I did it. My first time as an exhibitor at an American convention. And I loved it. Special Edition NYC, which took place last week-end in New York was the perfect introduction to the budding exhibitor I was. Lots of good things. Let me share a few thoughts about it…


1) Size does matter! At least for comic book conventions. Special Edition NYC was a first. So it was a challenge in every way. Reed Pop, the owner of the now famous NYCC, wanted to create another show, especially for comics. Smaller in size, but not in talent. Hence the incredible amount of talented people there. From Ed McGuiness to Frank Cho, Howard Chaykin to Mike McKone and dozens of other people. I was just happy I was selected to be in this roster. The whole convention took place where the Artist Alley is at NYCC. Less creators and exhibitors mean more space to walk in the alleys. It never felt over crowded but was still packed enough to keep everyone busy and I think it’s a good thing.

2) A nigh perfect organization Sure, there’s always room for improvement, but for a first edition, I was impressed. Reed people were patrolling in the aisles all the time just in case a creator needed something. It was nice to feel everything was taken care of. Clearly, the experience from NYCC was palpable there.

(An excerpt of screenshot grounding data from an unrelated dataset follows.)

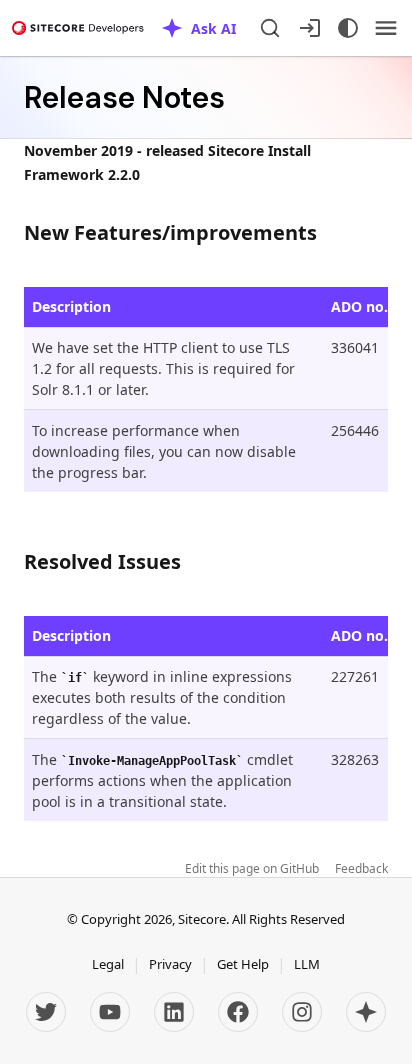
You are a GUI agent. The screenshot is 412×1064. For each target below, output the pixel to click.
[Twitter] (46, 1012)
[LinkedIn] (174, 1012)
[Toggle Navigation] (386, 28)
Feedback (361, 869)
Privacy (170, 964)
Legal (108, 964)
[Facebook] (238, 1012)
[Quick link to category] (327, 232)
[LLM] (366, 1012)
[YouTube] (110, 1012)
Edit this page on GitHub (252, 869)
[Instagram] (302, 1012)
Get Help (243, 964)
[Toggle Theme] (348, 28)
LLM (307, 964)
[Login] (310, 28)
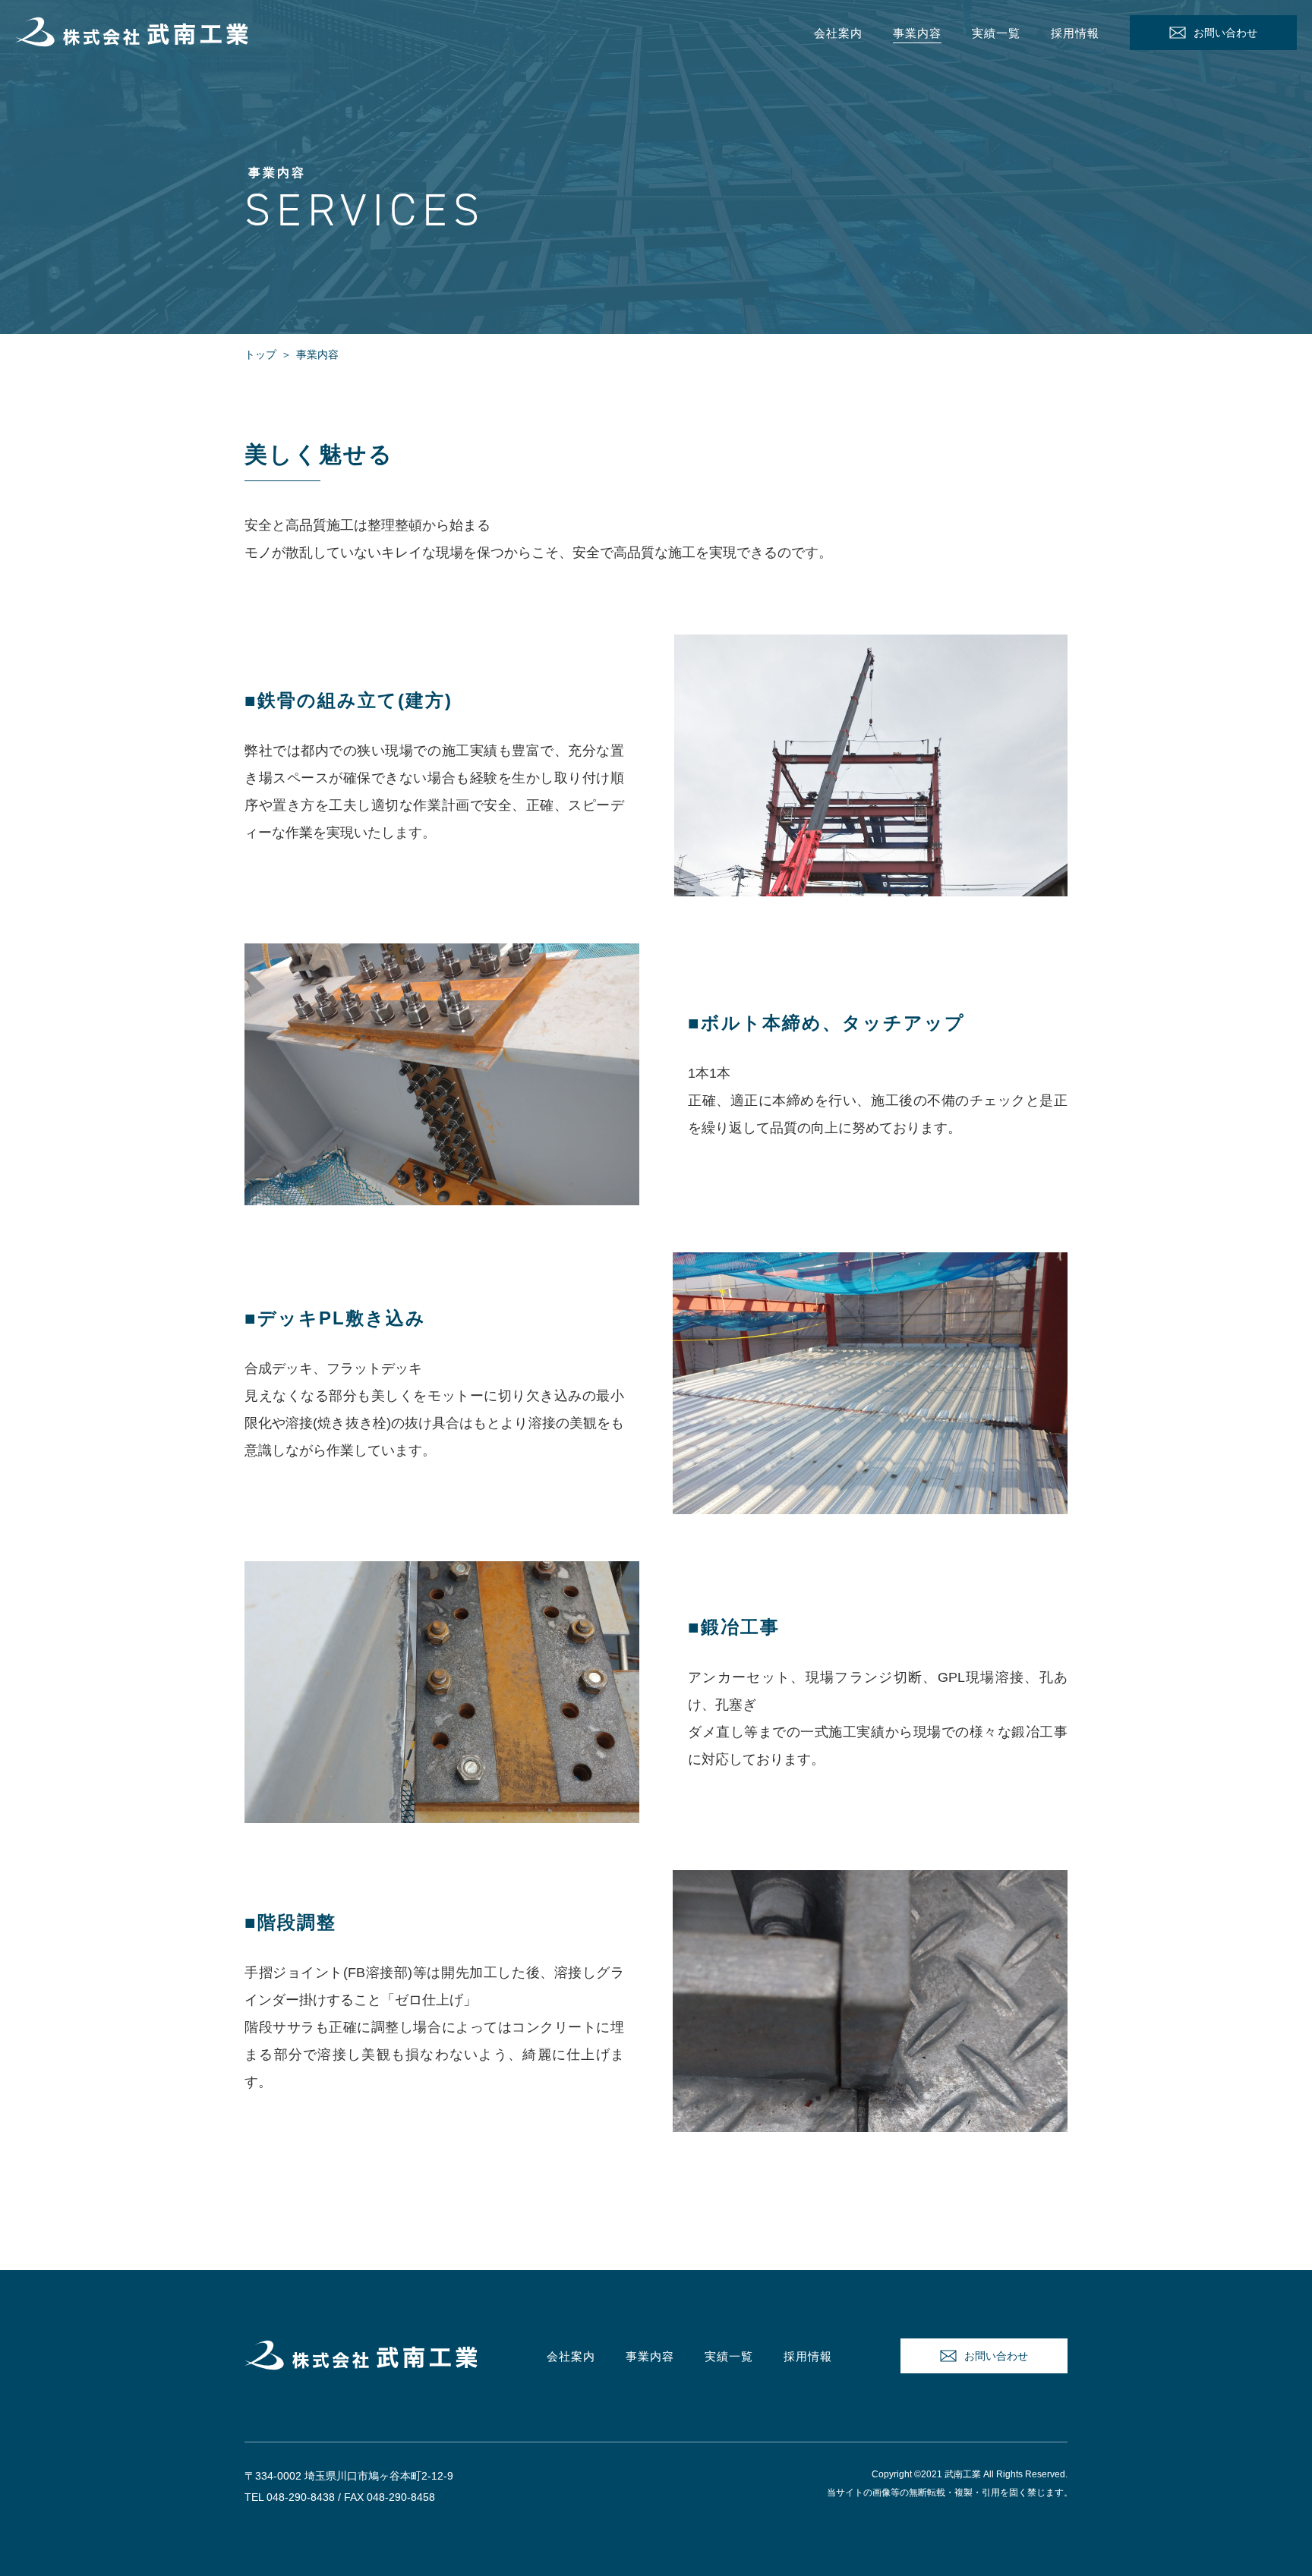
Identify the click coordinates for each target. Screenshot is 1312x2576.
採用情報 (1075, 33)
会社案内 (838, 33)
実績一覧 (996, 33)
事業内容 (917, 33)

3) A lot of publishers were notably absent. Maybe they couldn’t make it, maybe they didn’t want. But I thought the place would’ve been even better with more publishers. Only the locals, Marvel, Valiant and Archie had booths. It made SENYC a “Big Apple Convention” for sure, more State-sized than national, but I would’ve loved to see people from Dark Horse, Boom or even DC (which had a ridiculously discreet presence) there.

4) The creators/audience interaction. To me it’s the best part. SENYC felt to me a bit like what Emerald Con (in Seattle) was before it became such a huge show. It’s a place where creators can show their stuff and take the time to talk with their fans. And fans, I saw. And I thank all of them. All the ones who dropped by to talk to me about One Hit Wonder or Spider-Man Noir. It’s great to have a feedback. It gives you a lot to think about. Gives you leads to improve yourself as a writer.

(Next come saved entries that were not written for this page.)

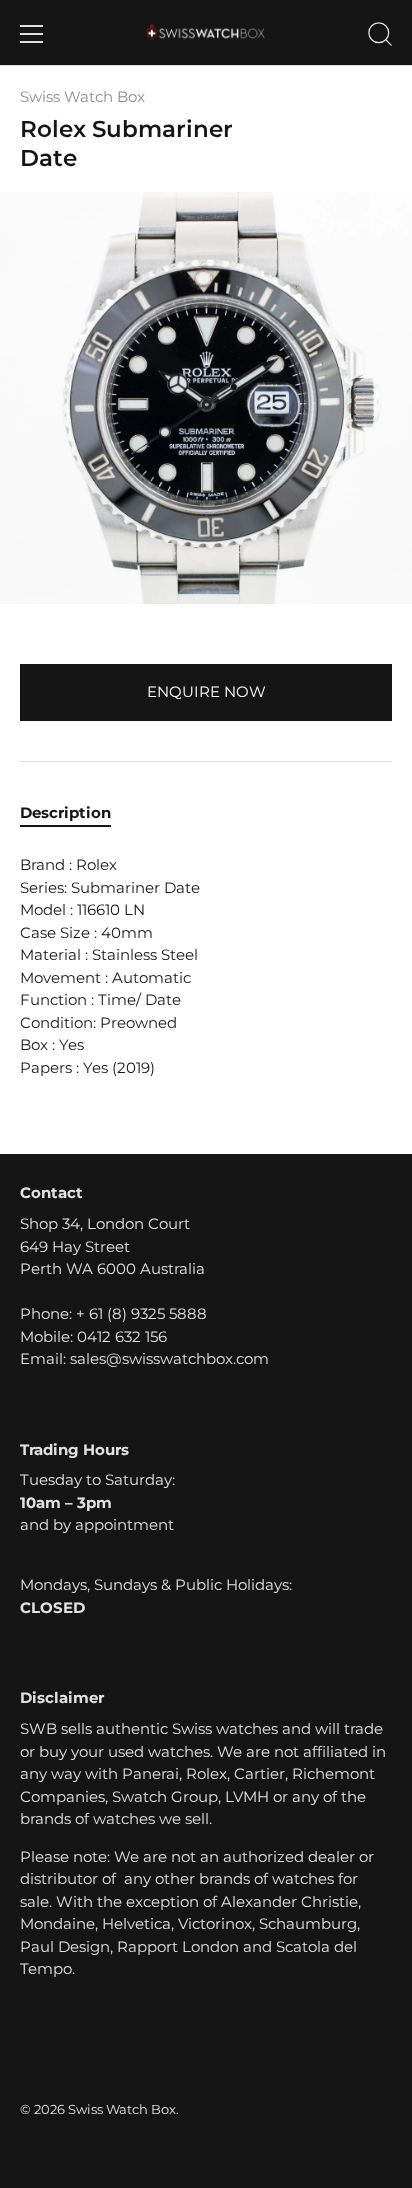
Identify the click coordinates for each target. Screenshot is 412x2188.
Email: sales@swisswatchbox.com (144, 1358)
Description (65, 812)
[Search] (380, 37)
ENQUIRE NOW (206, 691)
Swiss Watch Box (82, 96)
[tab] (75, 813)
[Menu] (32, 34)
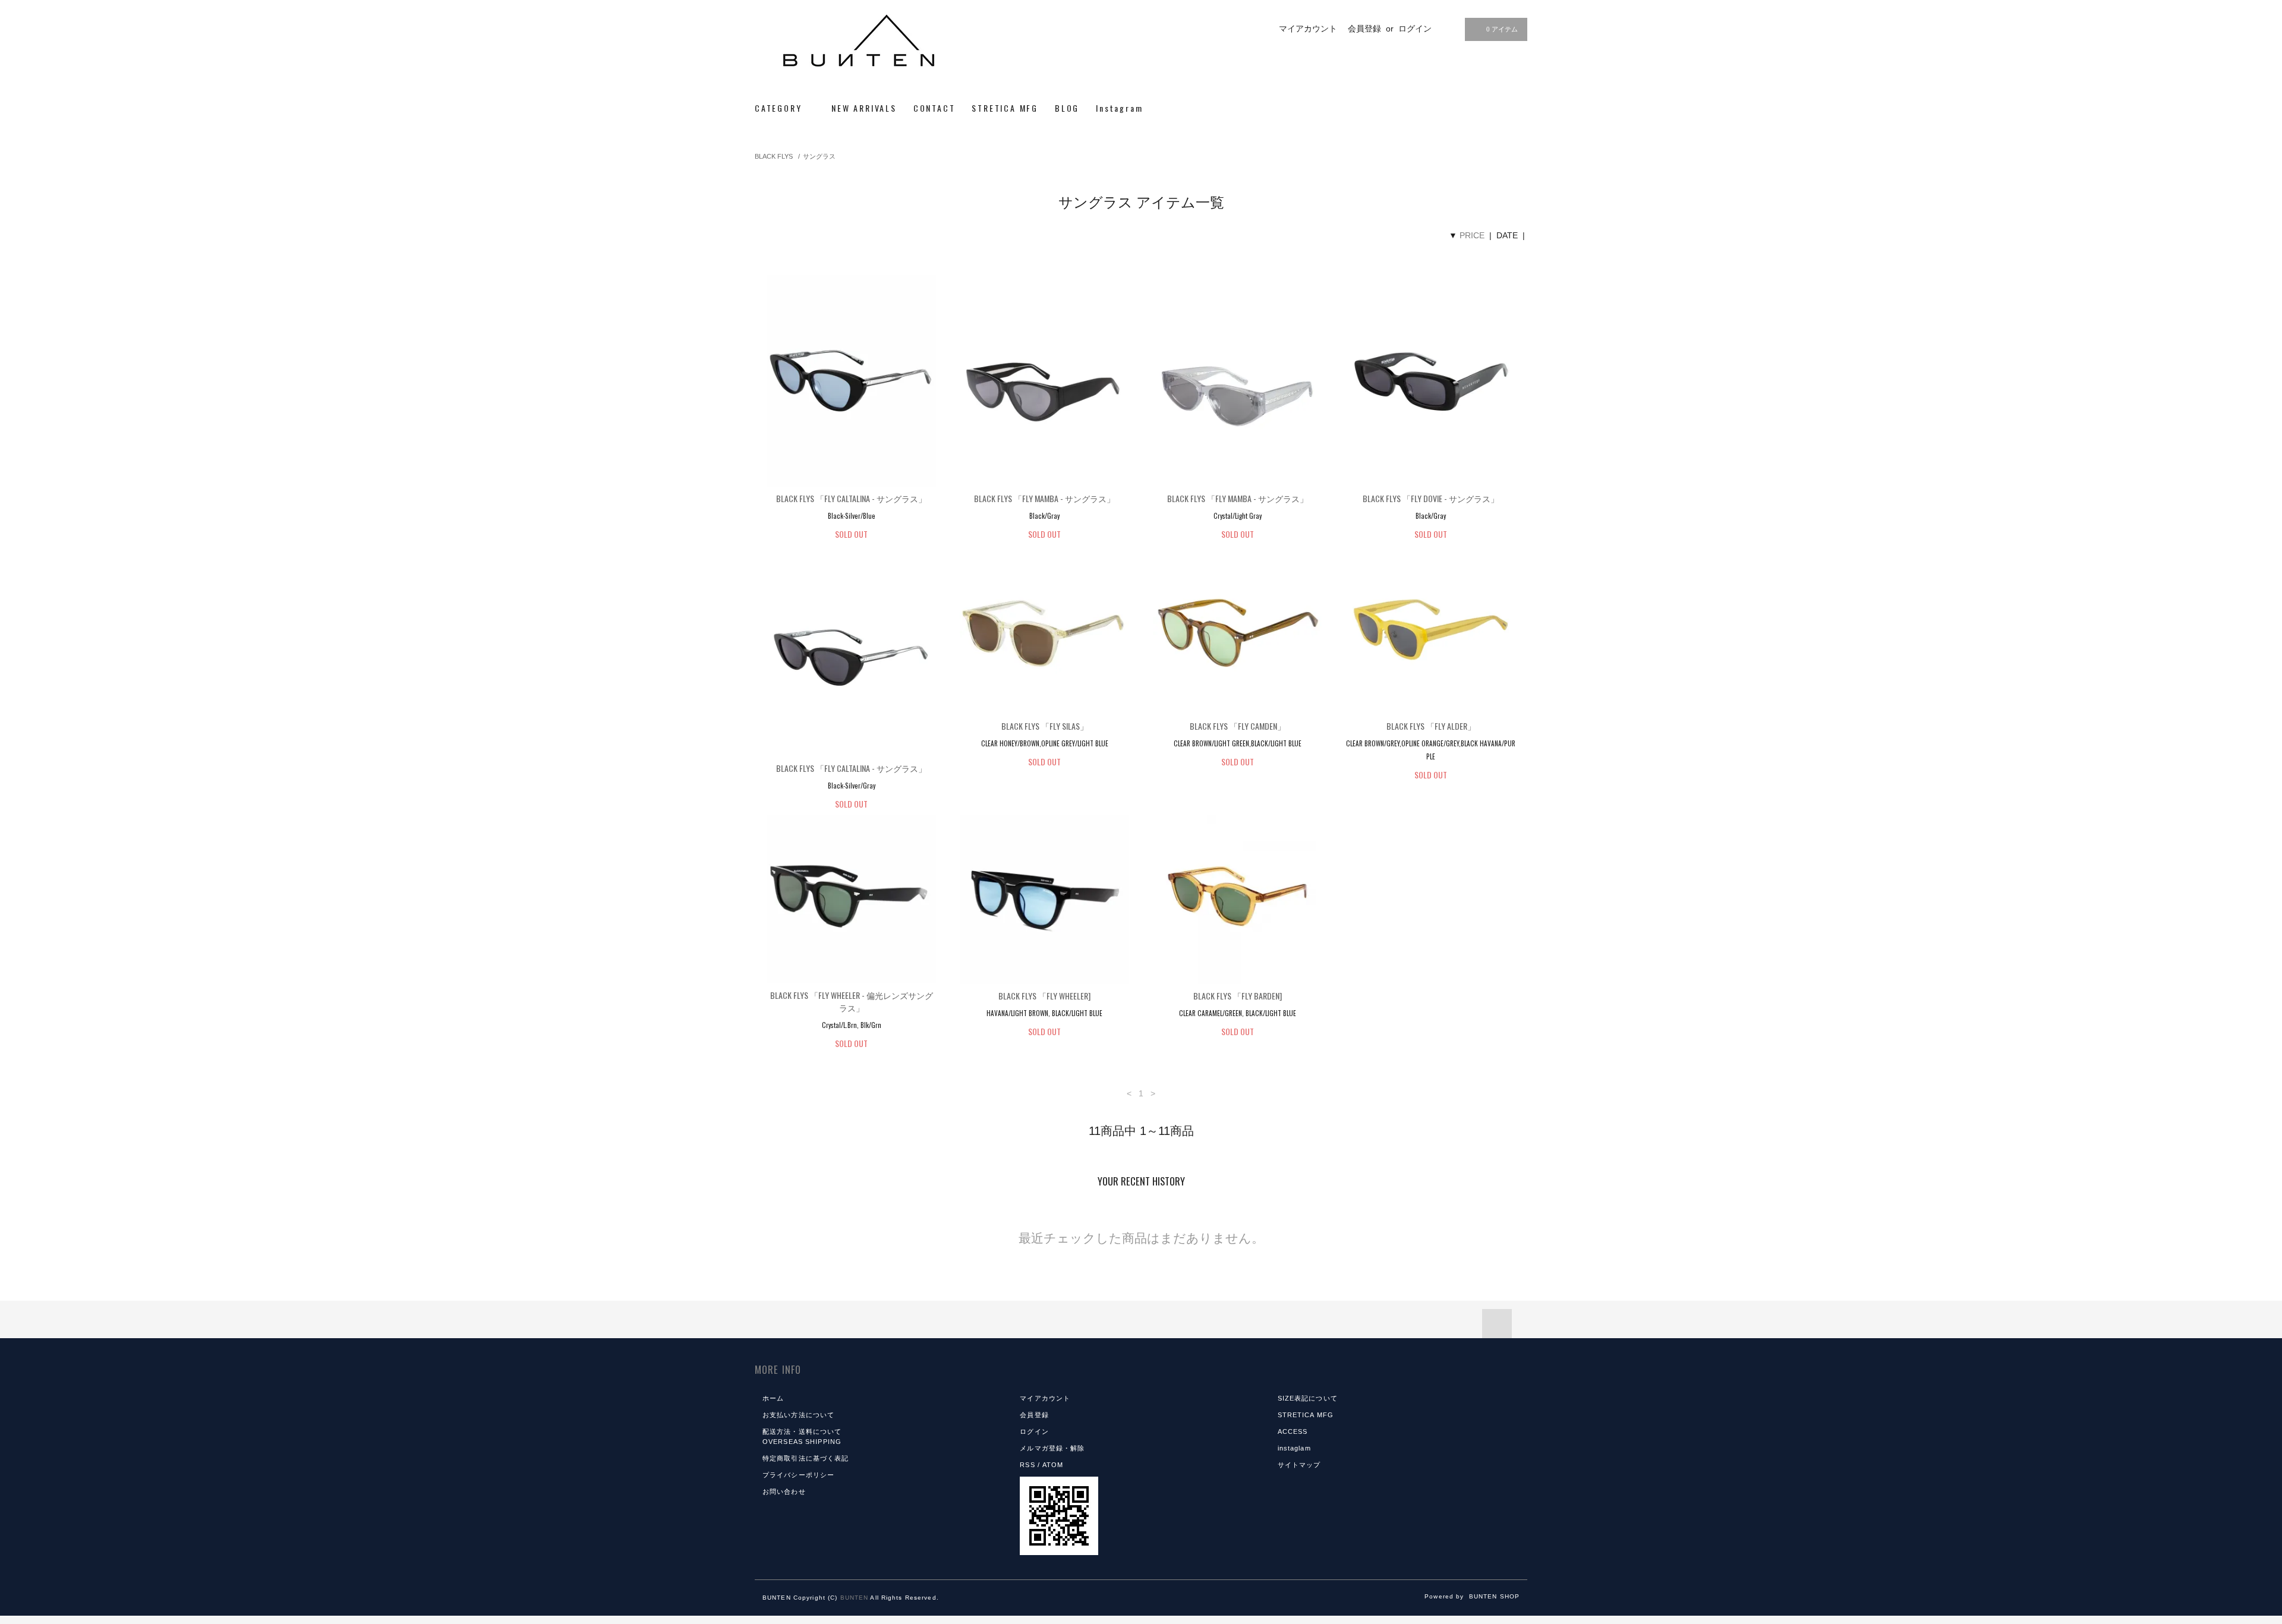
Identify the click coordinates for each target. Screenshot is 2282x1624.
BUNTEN (854, 1597)
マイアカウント (1308, 28)
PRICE (1472, 235)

5) The comic book show. I think it felt really great to have a comic book-centric convention. No one could even remember when was the last time that happened. No TV actors. No video game companies. No gross marketing operation. Just comics. Simple and pure. The only thing I’d regret is the lack of opportunities for creators to learn to know each other. In other cons, held in smaller cities than NY, everyone is in the same hotel or knows at which bar everyone gathers. But there, I heard no word of that. It was great to see familiar faces, but there were too few occasions to see new ones on the creative side.

Conclusion: A great experience. Not profitable for sure. But I’ll definitely return. And of course, I’ll be there at NYCC in october! 🙂 See ya there!